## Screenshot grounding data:
------------------------------
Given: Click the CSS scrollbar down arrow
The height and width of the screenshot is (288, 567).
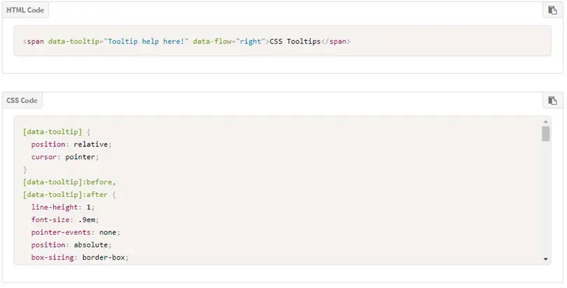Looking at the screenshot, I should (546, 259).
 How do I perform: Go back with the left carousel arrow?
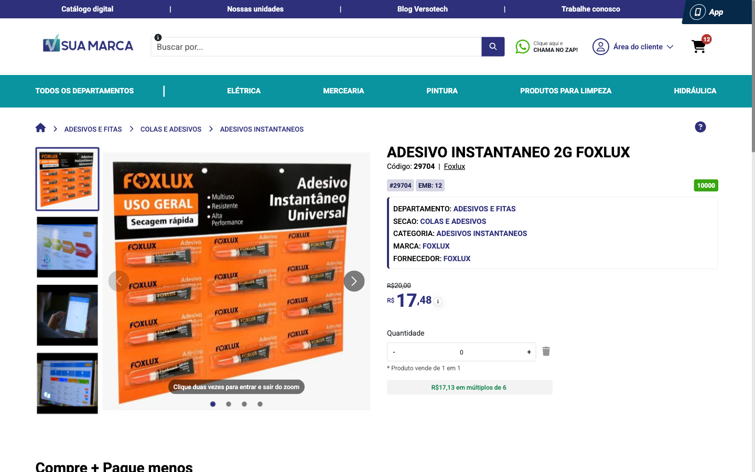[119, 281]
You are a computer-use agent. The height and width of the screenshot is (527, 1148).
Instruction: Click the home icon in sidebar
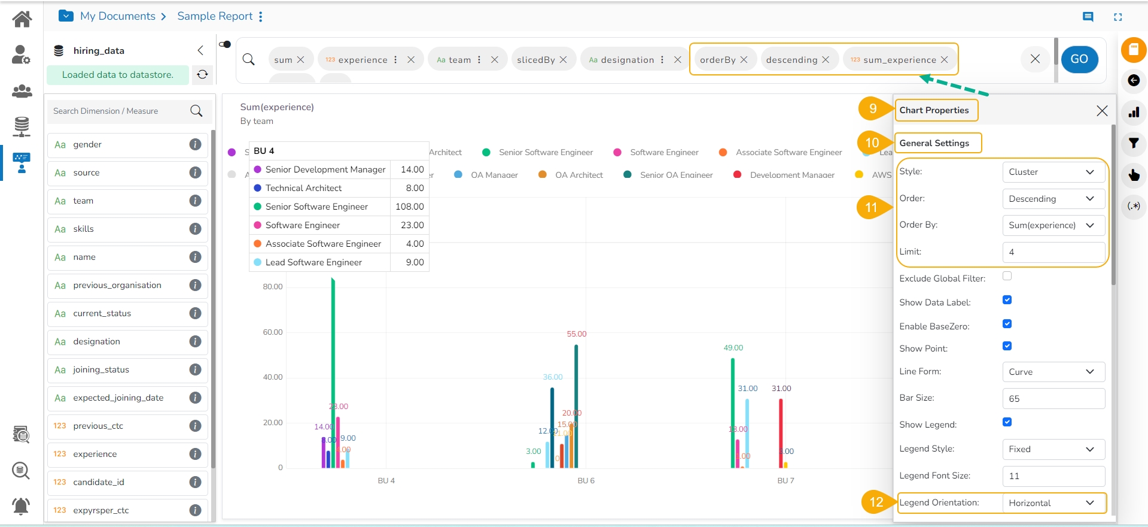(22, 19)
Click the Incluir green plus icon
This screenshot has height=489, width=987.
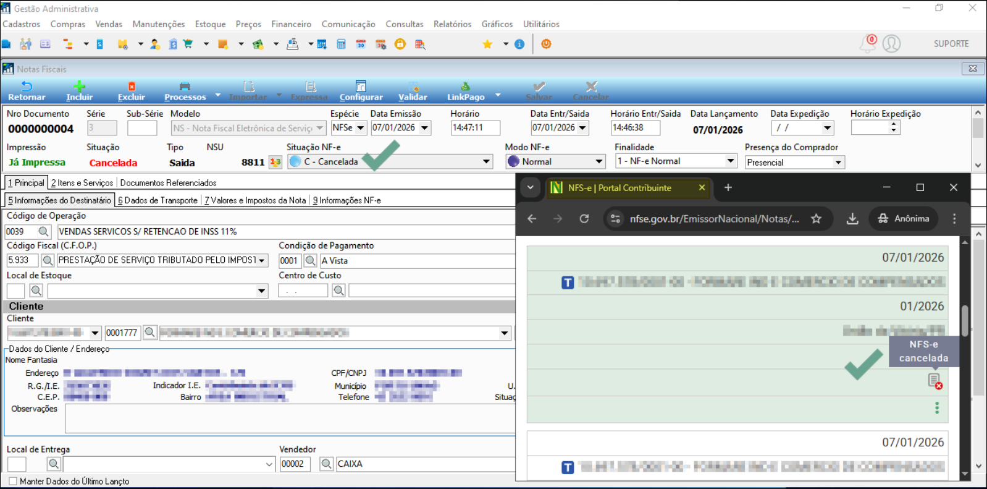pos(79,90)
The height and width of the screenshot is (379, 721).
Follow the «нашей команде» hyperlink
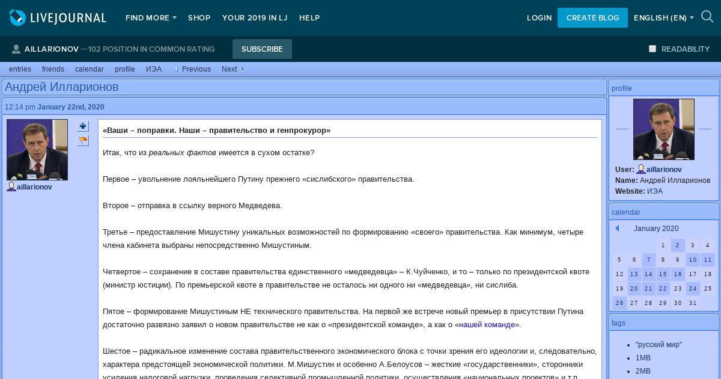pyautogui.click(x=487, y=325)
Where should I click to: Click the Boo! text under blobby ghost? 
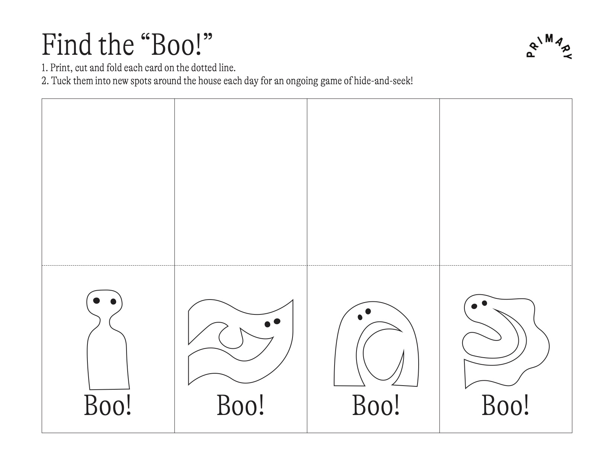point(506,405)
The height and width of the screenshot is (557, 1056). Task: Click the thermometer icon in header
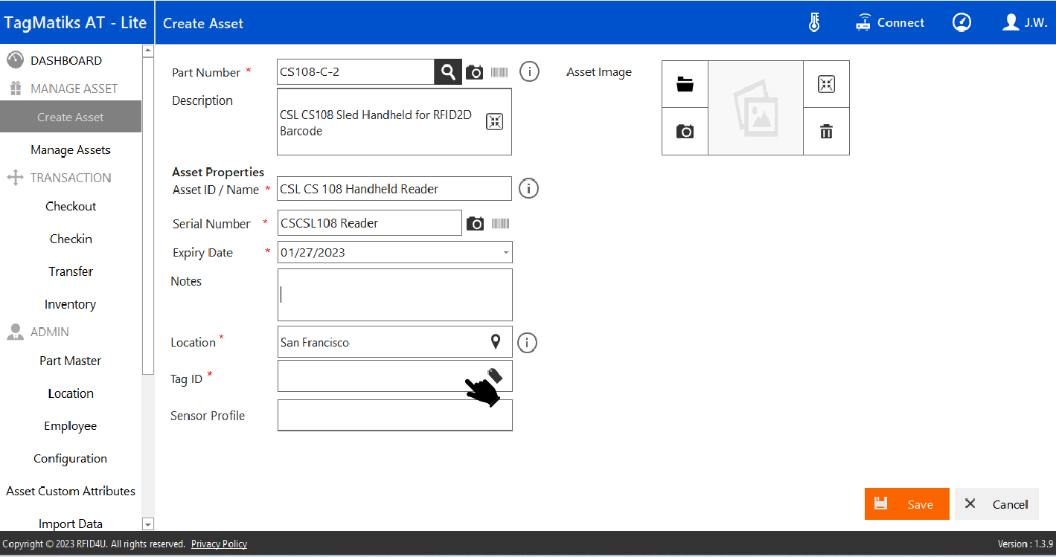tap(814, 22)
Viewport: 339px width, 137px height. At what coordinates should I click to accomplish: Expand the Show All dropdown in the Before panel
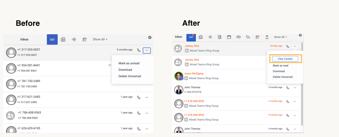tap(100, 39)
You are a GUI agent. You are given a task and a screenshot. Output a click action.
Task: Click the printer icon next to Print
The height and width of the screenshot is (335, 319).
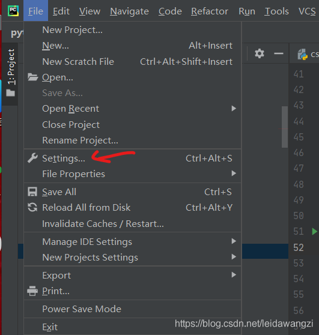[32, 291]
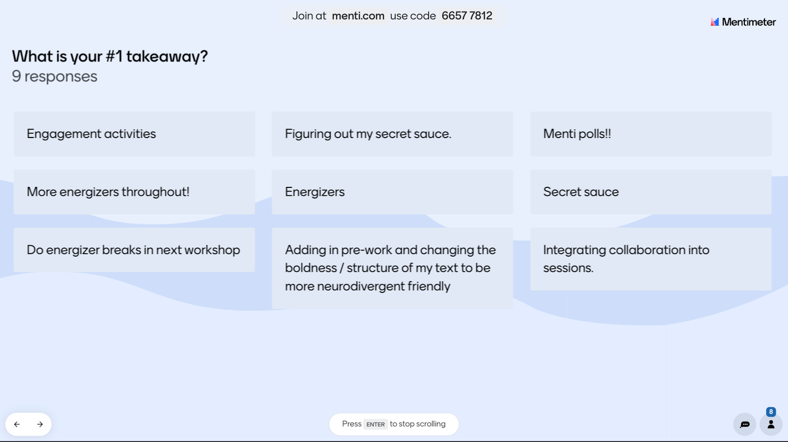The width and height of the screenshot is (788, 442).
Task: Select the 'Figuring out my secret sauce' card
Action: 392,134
------------------------------
## What you are asked to do:
Keep every word of the records exact as you write them out, but drop the pictures.

## Reply:
Given: Click the CSS scrollbar down arrow
The height and width of the screenshot is (288, 567).
Looking at the screenshot, I should (546, 259).
 How do I perform: Go back with the left carousel arrow?
[119, 281]
You are a computer-use agent. The height and width of the screenshot is (527, 1148).
Instruction: Click the home icon in sidebar
(22, 19)
Click the Incluir green plus icon
This screenshot has height=489, width=987.
pos(79,90)
The height and width of the screenshot is (379, 721).
Follow the «нашей команде» hyperlink
pyautogui.click(x=487, y=325)
Where should I click to: Click the Boo! text under blobby ghost? 
point(506,405)
The height and width of the screenshot is (557, 1056). Task: Click the thermometer icon in header
tap(814, 22)
Viewport: 339px width, 137px height. At what coordinates should I click to accomplish: Expand the Show All dropdown in the Before panel
tap(100, 39)
You are a GUI agent. You are given a task and a screenshot. Output a click action.
Task: Click the printer icon next to Print
The height and width of the screenshot is (335, 319).
[32, 291]
The width and height of the screenshot is (788, 442).
Task: Select the 'Figuring out my secret sauce' card
Action: 392,134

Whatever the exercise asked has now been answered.